• _Instructions to follow_:
Present each line of the entries below that holds the word "BACTERIANA".

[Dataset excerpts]
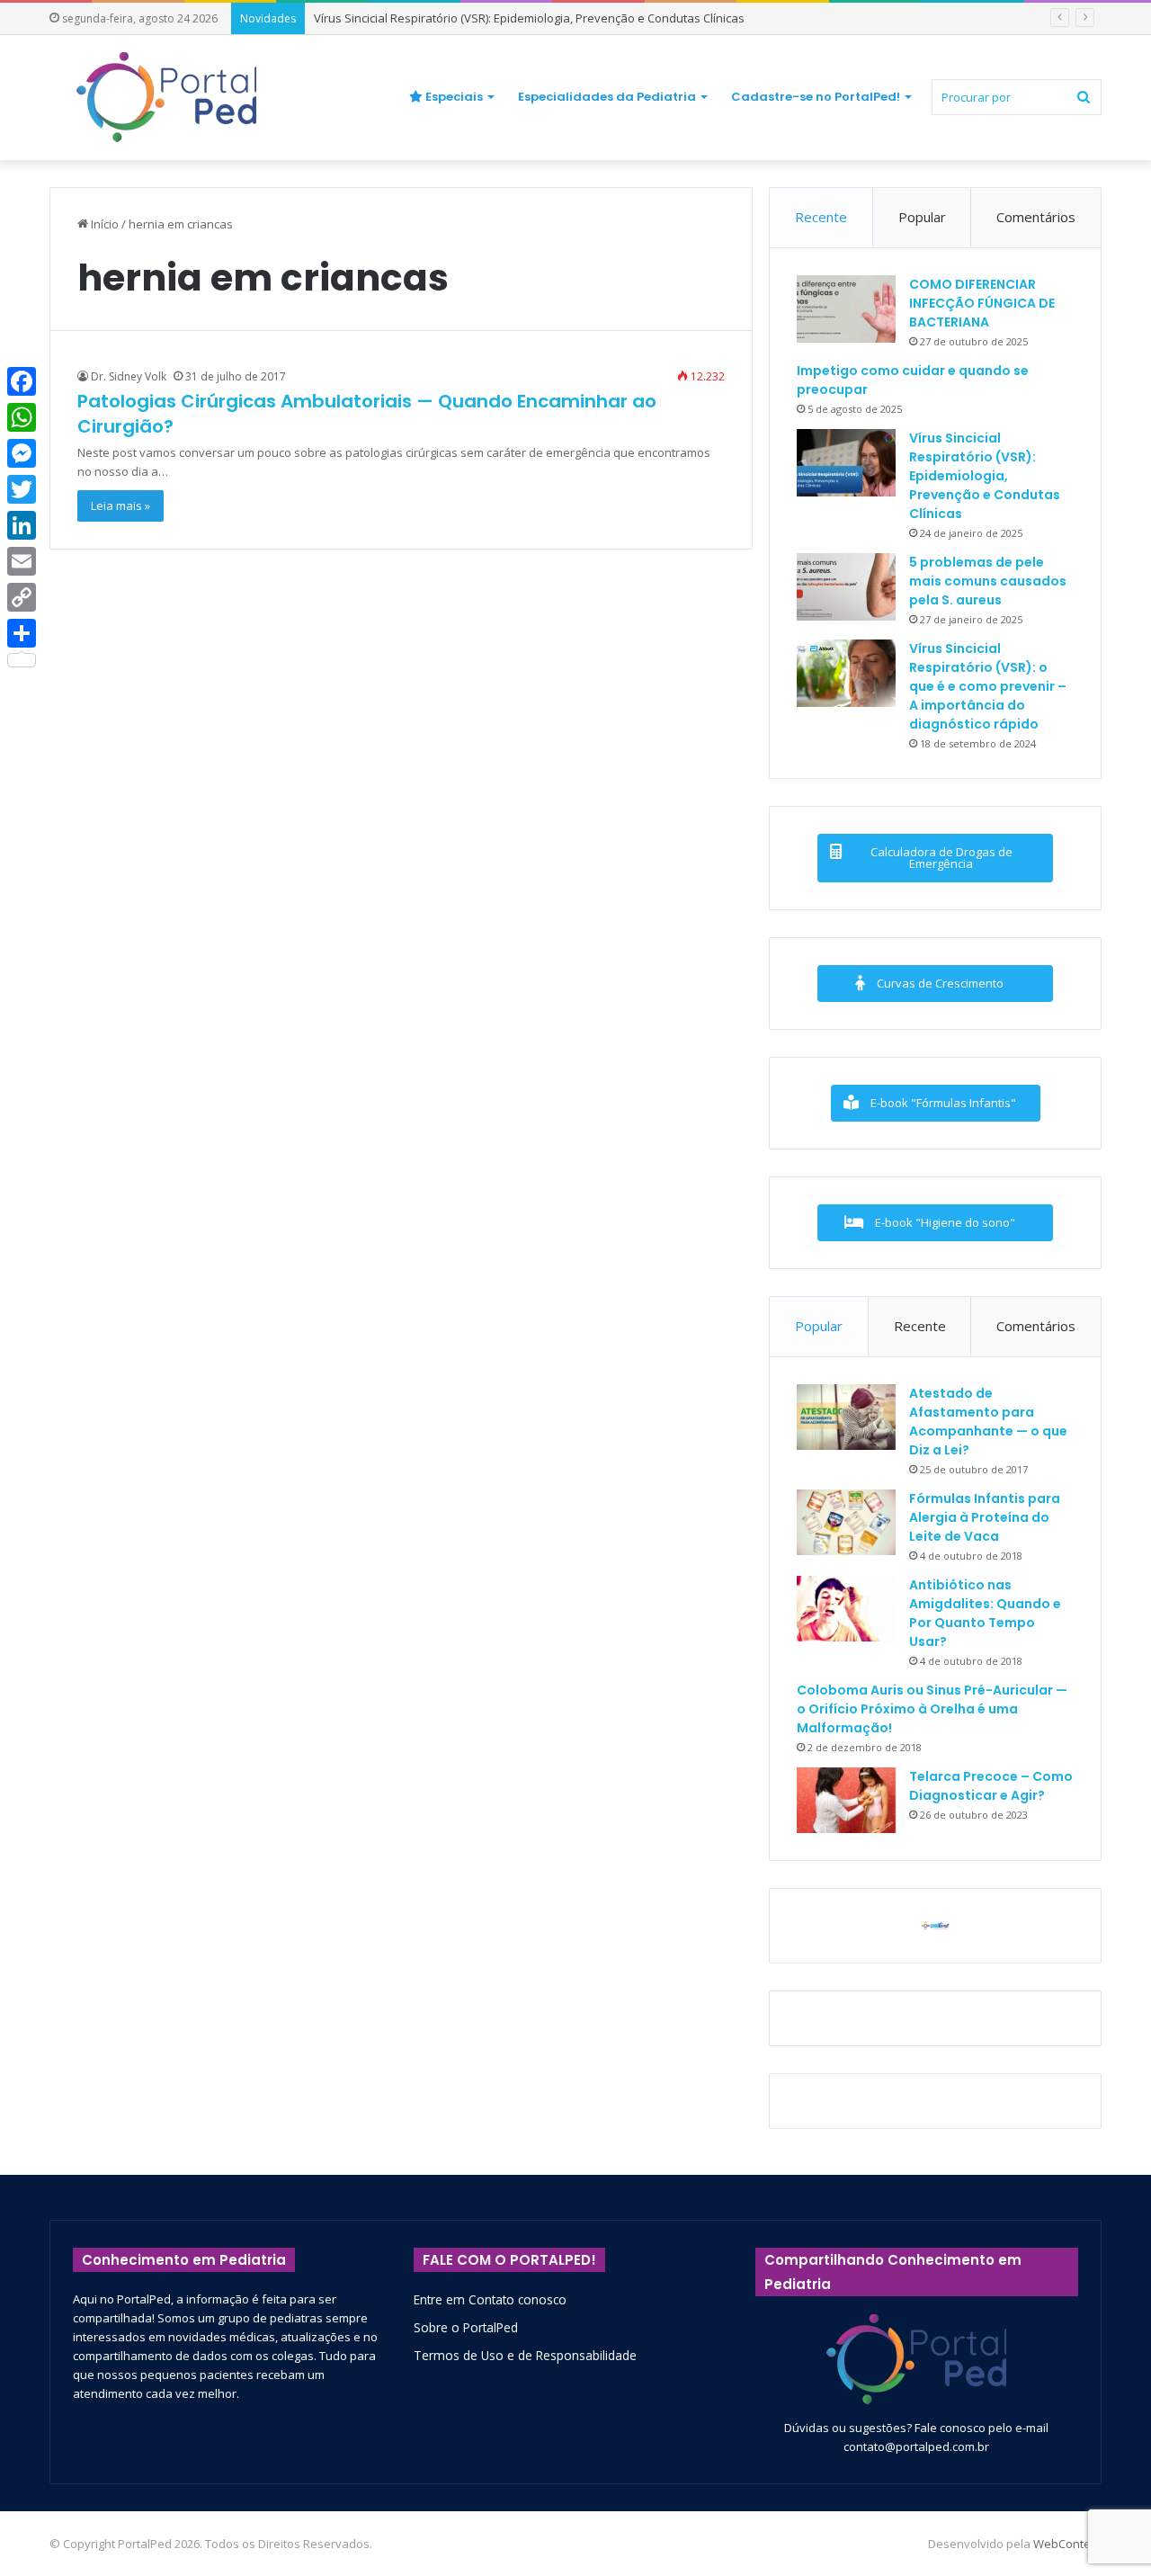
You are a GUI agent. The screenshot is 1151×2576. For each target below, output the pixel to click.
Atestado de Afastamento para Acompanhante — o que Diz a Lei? (988, 1421)
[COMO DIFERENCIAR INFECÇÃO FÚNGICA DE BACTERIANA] (846, 309)
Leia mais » (120, 505)
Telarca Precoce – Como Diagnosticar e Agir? (991, 1785)
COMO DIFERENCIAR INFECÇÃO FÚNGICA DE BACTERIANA (982, 303)
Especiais (453, 96)
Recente (821, 217)
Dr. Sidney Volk (128, 376)
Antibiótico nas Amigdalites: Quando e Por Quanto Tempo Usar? (985, 1613)
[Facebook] (22, 381)
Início (103, 224)
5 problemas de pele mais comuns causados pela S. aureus (987, 581)
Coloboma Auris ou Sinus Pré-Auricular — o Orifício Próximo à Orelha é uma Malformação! (932, 1709)
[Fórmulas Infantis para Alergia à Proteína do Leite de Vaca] (846, 1522)
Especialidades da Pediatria (607, 96)
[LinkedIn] (22, 525)
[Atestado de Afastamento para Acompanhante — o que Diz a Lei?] (846, 1417)
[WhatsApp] (22, 417)
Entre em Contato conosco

• _Task response_:
[COMO DIFERENCIAR INFECÇÃO FÚNGICA DE BACTERIANA] (846, 309)
COMO DIFERENCIAR INFECÇÃO FÚNGICA DE BACTERIANA (982, 303)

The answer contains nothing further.